-- Opening Marker --
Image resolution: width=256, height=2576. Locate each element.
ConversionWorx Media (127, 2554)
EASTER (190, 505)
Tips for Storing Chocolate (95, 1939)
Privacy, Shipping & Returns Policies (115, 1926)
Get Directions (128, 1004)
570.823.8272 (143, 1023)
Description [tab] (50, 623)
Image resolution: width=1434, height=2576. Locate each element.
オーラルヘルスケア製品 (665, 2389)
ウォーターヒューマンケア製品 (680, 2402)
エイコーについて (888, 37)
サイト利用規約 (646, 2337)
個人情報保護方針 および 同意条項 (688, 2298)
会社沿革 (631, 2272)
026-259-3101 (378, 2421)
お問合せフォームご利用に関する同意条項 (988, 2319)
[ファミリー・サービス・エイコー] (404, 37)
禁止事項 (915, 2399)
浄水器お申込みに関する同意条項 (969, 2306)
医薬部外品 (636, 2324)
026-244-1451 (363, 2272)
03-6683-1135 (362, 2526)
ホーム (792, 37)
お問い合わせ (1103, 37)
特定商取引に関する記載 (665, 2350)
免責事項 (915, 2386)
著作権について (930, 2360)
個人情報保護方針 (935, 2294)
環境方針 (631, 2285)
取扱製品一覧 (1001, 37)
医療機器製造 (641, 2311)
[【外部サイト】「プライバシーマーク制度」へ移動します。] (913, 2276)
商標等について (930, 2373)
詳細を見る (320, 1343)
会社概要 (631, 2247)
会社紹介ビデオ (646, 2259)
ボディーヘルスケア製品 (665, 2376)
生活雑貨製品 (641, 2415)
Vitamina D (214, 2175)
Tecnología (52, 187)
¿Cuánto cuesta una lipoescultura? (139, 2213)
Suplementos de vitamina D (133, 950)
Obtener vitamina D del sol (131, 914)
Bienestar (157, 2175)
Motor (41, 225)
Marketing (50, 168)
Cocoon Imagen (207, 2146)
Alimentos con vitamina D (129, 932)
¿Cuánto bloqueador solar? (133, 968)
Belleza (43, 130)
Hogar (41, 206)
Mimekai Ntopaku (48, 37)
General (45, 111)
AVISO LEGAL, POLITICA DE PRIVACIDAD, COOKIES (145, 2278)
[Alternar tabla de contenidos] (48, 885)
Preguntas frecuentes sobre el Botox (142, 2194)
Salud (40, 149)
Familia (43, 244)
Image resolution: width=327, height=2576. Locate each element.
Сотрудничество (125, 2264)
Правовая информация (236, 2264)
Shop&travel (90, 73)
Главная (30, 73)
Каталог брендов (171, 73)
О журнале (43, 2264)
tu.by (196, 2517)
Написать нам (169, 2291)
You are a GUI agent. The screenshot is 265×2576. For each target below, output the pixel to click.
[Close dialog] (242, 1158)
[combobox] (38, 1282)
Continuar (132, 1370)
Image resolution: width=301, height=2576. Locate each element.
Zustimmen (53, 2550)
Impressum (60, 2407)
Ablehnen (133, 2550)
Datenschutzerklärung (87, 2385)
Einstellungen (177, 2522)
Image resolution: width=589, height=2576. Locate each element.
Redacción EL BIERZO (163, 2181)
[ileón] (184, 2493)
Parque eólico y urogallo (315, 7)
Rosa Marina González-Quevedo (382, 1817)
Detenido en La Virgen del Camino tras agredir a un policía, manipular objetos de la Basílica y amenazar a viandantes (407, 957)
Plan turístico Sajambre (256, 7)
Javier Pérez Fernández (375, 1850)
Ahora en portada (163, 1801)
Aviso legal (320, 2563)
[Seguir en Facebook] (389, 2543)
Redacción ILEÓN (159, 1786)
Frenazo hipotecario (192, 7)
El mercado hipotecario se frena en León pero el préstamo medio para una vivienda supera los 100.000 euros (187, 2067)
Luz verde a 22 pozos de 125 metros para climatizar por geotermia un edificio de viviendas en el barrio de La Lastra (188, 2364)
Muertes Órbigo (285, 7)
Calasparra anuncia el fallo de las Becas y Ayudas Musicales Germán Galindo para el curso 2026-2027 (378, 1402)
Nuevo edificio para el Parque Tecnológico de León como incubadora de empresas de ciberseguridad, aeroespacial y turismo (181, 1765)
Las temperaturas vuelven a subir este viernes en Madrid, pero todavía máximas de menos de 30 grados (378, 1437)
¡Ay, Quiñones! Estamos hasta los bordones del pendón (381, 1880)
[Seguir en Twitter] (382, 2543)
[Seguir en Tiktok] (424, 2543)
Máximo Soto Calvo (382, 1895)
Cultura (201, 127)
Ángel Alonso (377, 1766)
-- Closing Marker --
Using the entries above, say how many lines include the word "Parque", with no other output.

• [SOLUTION]:
2